She points out that, under a system of true free banking:

No bank would have the right to call on the Government or on any other institution for special help in time of need. No bank would be able to give its notes forced currency by declaring them to be legal tender for all payments.... A general abandonment of the gold standard is inconceivable under these conditions, and with a strict interpretation of the bankruptcy laws any bank suspending payments would at once be put into the hands of a receiver.
A central bank, on the other hand, being founded with the aid either direct or indirect of the Government, is able to fall back on the Government for protection from the disagreeable consequences of its acts. The central bank, which cannot meet its obligations, is allowed to suspend payment and to go off the gold standard, while its notes are given forced currency. The history of central banks is full of such legalised bankruptcies.3

When President Franklin D. Roosevelt issued his Executive Order in 1933 that denied Americans their right to convert Federal Reserve Notes into gold, he in effect relieved the Federal Reserve from its legal obligation to either "pay up on demand" or go bankrupt. In short, the banking elite escaped the legal responsibility of "paying up on demand," thus the burden of debt incurred by elite financiers was forcibly shifted onto the common man.

A bonafide gold-coin standard (the legal guarantee of converting paper banknotes into gold or silver coins upon demand) was still in effect in 1913 when Congress passed the Federal Reserve Act. We are again reminded of Biblical admonitions that people should not place their trust in princes (Ps.118:9; 146:3).

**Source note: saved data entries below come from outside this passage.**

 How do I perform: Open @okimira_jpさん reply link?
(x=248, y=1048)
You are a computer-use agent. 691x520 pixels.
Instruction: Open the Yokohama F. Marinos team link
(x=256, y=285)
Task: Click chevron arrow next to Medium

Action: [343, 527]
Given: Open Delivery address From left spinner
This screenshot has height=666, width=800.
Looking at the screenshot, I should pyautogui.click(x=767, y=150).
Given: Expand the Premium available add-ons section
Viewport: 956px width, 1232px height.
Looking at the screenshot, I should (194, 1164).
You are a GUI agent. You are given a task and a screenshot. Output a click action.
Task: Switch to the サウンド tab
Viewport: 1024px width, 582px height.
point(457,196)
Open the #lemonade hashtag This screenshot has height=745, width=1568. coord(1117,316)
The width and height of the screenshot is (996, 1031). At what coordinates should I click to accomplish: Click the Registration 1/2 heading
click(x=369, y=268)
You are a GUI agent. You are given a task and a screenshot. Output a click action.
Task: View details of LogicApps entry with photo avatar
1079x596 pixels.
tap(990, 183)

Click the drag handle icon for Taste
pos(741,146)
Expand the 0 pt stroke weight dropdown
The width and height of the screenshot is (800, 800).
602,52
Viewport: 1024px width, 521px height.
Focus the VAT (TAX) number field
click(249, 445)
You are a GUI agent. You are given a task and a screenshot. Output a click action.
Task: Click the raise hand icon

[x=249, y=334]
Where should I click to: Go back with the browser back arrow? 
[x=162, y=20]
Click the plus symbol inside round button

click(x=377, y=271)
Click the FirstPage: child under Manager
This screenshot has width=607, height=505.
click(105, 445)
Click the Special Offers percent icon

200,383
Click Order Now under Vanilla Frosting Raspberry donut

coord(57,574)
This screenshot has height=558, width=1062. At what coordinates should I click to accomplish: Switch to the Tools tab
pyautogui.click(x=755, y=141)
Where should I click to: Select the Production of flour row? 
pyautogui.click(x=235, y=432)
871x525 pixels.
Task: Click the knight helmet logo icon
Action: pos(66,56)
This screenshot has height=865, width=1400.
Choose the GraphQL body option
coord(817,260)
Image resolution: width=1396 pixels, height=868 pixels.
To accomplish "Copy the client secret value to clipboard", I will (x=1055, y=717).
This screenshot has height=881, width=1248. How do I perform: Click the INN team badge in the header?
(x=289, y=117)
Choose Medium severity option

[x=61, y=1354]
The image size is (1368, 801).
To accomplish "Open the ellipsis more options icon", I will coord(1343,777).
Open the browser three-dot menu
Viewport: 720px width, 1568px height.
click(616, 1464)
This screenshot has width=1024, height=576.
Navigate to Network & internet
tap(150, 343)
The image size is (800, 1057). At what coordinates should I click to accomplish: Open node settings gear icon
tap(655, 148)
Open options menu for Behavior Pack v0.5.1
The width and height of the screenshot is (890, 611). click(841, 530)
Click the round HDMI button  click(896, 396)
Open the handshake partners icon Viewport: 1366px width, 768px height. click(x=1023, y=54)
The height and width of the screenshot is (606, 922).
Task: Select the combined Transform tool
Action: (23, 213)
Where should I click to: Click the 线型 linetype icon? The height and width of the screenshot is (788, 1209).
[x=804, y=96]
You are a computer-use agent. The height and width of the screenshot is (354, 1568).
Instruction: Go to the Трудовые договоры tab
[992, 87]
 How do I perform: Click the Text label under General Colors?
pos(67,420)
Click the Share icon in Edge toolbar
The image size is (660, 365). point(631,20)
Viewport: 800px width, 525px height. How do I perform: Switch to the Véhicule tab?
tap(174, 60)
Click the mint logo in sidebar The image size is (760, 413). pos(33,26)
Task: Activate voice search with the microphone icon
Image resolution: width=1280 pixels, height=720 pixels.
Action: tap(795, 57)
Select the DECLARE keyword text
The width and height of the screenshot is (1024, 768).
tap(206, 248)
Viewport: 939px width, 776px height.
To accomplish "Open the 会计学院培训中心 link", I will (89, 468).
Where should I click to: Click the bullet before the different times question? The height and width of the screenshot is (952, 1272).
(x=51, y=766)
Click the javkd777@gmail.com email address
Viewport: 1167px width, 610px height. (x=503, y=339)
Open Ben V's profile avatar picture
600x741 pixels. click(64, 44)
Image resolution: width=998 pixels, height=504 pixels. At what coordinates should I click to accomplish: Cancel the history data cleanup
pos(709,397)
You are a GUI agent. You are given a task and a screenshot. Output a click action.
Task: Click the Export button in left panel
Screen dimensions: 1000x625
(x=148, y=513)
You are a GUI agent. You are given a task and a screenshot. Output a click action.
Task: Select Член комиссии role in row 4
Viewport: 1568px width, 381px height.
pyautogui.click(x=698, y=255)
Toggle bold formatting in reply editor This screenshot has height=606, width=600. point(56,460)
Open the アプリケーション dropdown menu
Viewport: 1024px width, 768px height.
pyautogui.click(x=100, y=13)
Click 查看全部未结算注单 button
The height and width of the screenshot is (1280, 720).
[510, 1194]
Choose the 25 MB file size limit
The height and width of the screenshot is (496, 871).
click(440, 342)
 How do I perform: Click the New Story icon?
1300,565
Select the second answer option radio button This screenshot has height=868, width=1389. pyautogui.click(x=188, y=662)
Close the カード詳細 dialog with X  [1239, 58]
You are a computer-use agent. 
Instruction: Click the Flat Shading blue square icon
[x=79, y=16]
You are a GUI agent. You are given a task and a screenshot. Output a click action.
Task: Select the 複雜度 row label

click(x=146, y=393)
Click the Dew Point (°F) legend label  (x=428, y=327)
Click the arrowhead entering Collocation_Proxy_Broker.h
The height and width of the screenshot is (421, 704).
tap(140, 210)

The Blessing of a Gold-Based Currency
As the [Second] Bank was closing down (1833-1835), the Treasury reported the following increases in the circulation of metallic coins. This additional circulating media replaced the paper banknotes which the Bank was forced to draw out of circulation because of the reduction in government deposits held by the Bank:

 

1833: Gold
=
$   978,550
  Silver
=
  2,759,000
  Copper
=
       28,160
  Total
=
  3,765,710
       

1834:

Gold
=
  3,954,270
  Silver
=
  3,415,002
  Copper
=
       19,151
  Total
=
  7,388,423
       
1835: Gold
=
  2,186,175
  Silver
=
  3,443,003
  Copper
=
       39,489
  Total
=
  5,668,667
       
Totals: Gold
=
  7,118,995
  Silver
=
  9,617,005
  Copper
=
       86,800
  Total
=
16,822,800

What is the significance of the amount of metallic coinage issued by the Treasury to replace the paper banknotes that had been issued by the [Second] Bank? The answer is straightforward:

"Power is where the gold is!" If gold (and silver) is in the hands of the civil government or in the hands of central bankers, they are the ones who wield economic and political power over the citizens. But if gold (and silver) is in the hands of citizens, then they are the ones who are in a position to wield economic and political power over the civil authorities and bankers. The people can wield such power through the simple process of invoking what I call their "veto power," by cashing in their paper money or checking accounts to withdraw gold (or silver) from the banking system. A gold-coin standard guarantees the right of people to exchange paper money for gold (or silver) whenever they choose to do so, for any reason, or for no reason at all. When in the hands of ordinary citizens, this robust monetary discipline sends helpful chills of fear into the hearts of both civil authorities and bankers. It keeps them honest! And politicians, government bureaucrats, and central bankers especially, do not like to live in such a wholesome atmosphere of citizen-imposed discipline! When such power is in the hands of politicians and banks, the people suffer under tyranny. But when such power rests in the hand of citizens, people enjoy the blessings of freedom, self-responsibility, and privacy from government snoops. In a republic, the only safe repository for insuring honest control of the money and banking system is in the hands of widely dispersed individuals.4

This widespread dispersal of economic power in the hands of the common man is exactly what President Andrew Jackson achieved in his successful battle against the [Second] Bank. His elimination of America's second central bank had a lasting and dynamic effect of empowering the average citizen economically and politically.

Boom/Bust Cycles
If we observe the historic expansions and contractions of the economy, which were caused by monetary injections (inflation) and monetary contractions (deflation), this is what we find: From 1800 to the present, we see that almost all economic "boom periods" were the result of injecting newly created unearned purchasing media into the economy by the civil authority and/or banks. These injections of unearned money caused prices and nominal profits to rise (and wages also), thus sending false economic signals to business entrepreneurs. These false economic signals led business entrepreneurs to make over-energetic decisions through which they made mal-investments, thereby generating losses instead of the hoped-for profits. Only banks, civil rulers, and counterfeiters are able to inject new, unearned money into the economy, with the effect of debauching the purchasing power of already-existing money. At heart, this is a moral problem regarding the commandment "Thou shalt not steal!"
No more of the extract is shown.